One of few scientists to achieve global celebrity, Hawking made appearances as himself in television series Star Trek and The Big Bang Theory, as well as in cartoon form in The Simpsons and Futurama. He was played by Eddie Redmayne in the 2014 film about his life A Theory Of Everything. He also received countless honours, including an OBE (Order of the British Empire) award from Queen Elizabeth II in 1982, but never won the coveted Nobel Prize. In 1965, and already a sick man, Hawking married his first wife, Jane Wilde, with whom he had three children.
In his autobiography, Hawking, who habitually avoided talking about his private life, revealed how Jane became depressed due to the stress of caring for him and the fear that he was going to die. With his tacit approval she began an affair with a musician in the late 1980s, while Hawkings fell in love with one of his nurses, Elaine Mason.
After 25 years of marriage the couple split, with Jane commenting that in contrast to Hawking’s saintly image, fame had gone to his head and her role had become solely one of telling him “that he was not God.” Hawking married Elaine in 1995. That relationship also ended in divorce after 12 years, though only after a police investigation into accusations that Elaine had physically abused her husband. As well as pushing the boundaries of scientific knowledge, Hawking campaigned tirelessly for the disabled.
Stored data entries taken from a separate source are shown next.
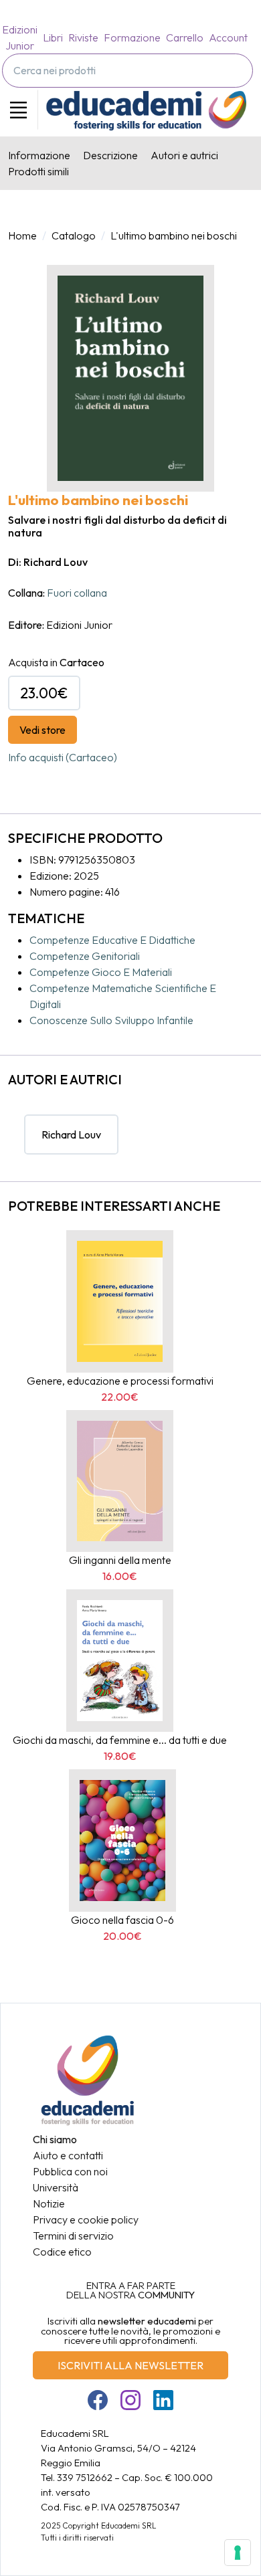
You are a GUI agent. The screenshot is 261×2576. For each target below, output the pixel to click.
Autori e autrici (184, 155)
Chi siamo (55, 2139)
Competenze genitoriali (84, 956)
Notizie (49, 2203)
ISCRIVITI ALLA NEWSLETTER (130, 2365)
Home (22, 235)
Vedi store (42, 729)
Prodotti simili (38, 171)
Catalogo (74, 235)
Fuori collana (77, 592)
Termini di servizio (73, 2235)
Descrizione (110, 155)
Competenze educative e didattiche (112, 940)
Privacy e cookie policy (86, 2219)
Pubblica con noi (70, 2171)
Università (55, 2187)
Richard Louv (71, 1134)
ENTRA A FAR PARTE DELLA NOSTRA (130, 2290)
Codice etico (62, 2251)
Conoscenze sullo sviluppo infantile (111, 1020)
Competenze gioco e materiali (100, 972)
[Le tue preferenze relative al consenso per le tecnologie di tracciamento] (237, 2552)
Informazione (39, 155)
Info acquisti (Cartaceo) (62, 757)
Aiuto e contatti (68, 2155)
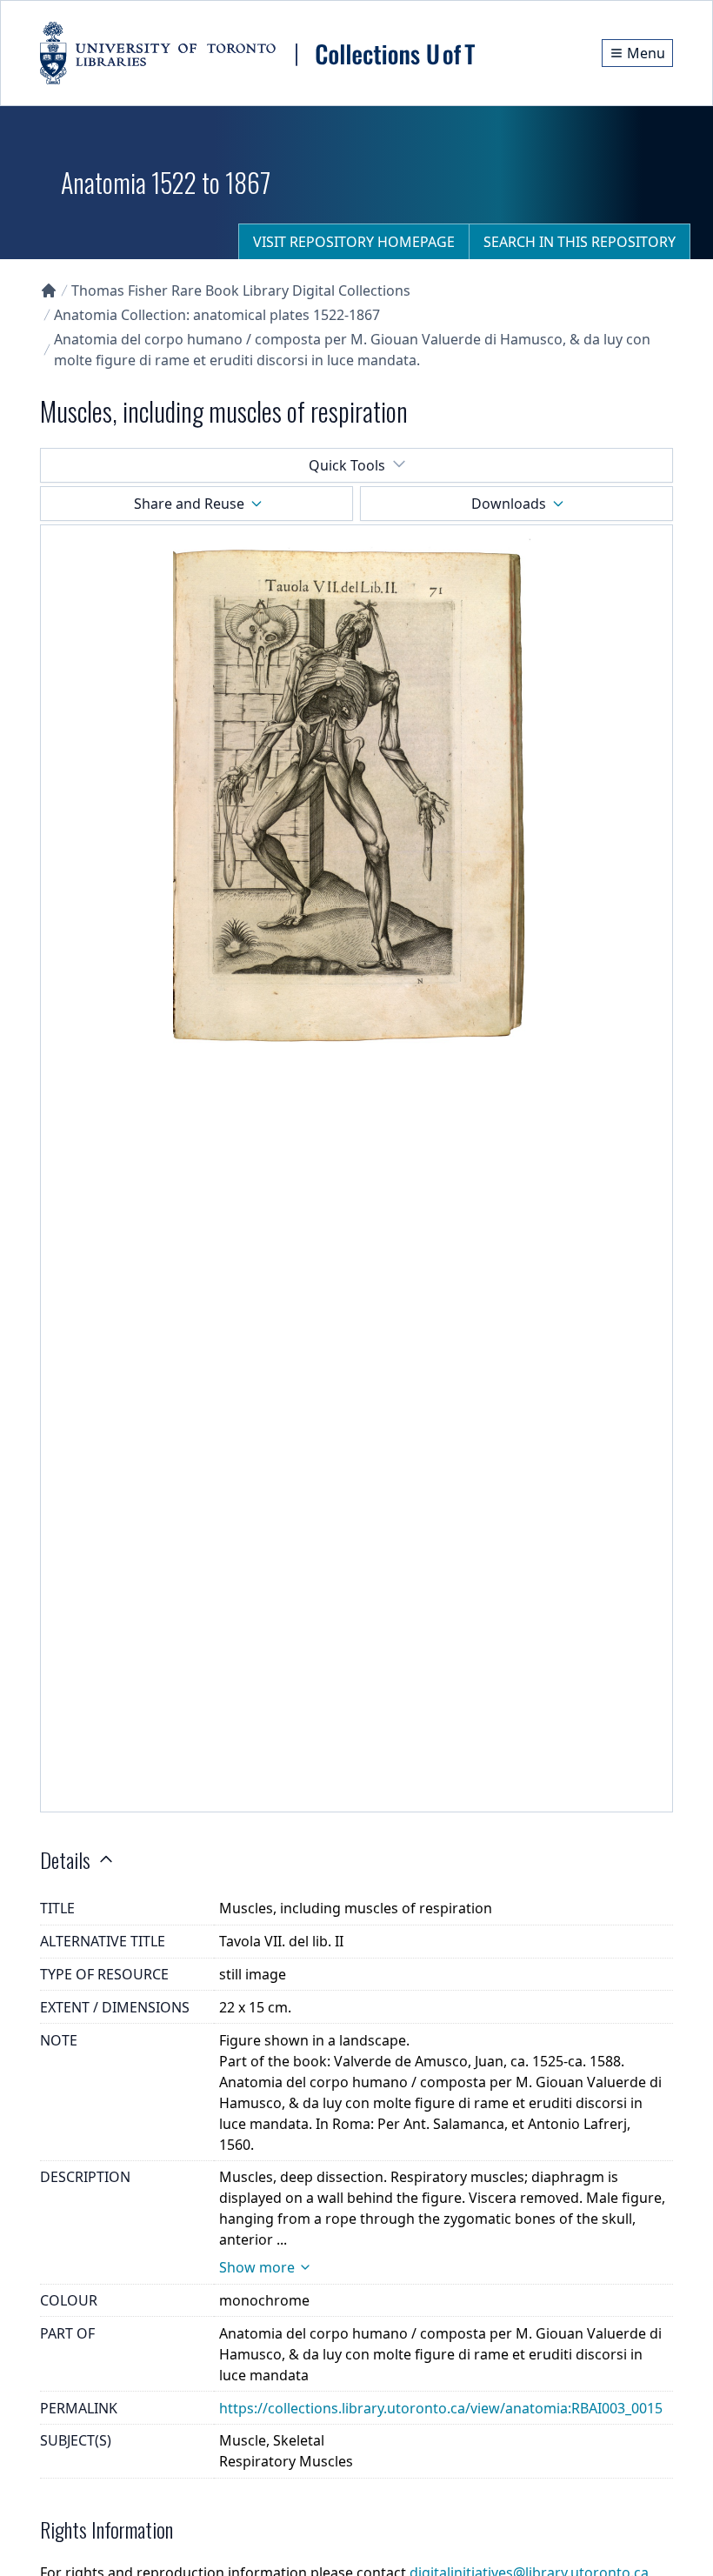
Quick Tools (347, 465)
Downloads (508, 503)
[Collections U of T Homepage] (48, 290)
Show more (257, 2267)
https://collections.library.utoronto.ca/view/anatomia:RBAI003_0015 (441, 2408)
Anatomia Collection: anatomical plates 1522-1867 (217, 314)
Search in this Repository (579, 241)
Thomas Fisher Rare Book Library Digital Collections (240, 290)
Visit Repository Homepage (354, 241)
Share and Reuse (189, 503)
That, he said, was one of his motives behind his life-long ambition to experience weightlessness on a space flight.
“Space, here I come!” he exclaimed after a roller-coaster flight in G-Force One, a Boeing 727 especially adapted to simulate zero gravity, in April, 2007.
But his next goal, to go into space on a sub-orbital flight with Richard Branson’s Virgin Galactic venture, was not to be realised.
His health steadily worsened, and for the last few years of his life Hawking was permanently on a ventilator. Too ill to attend his 70th birthday celebrations at Cambridge University, he still managed to move the distinguished guests to tears when a pre-recorded version of his lecture was read out.
“Be curious. And however difficult life may seem, there is always something you can do,” he said.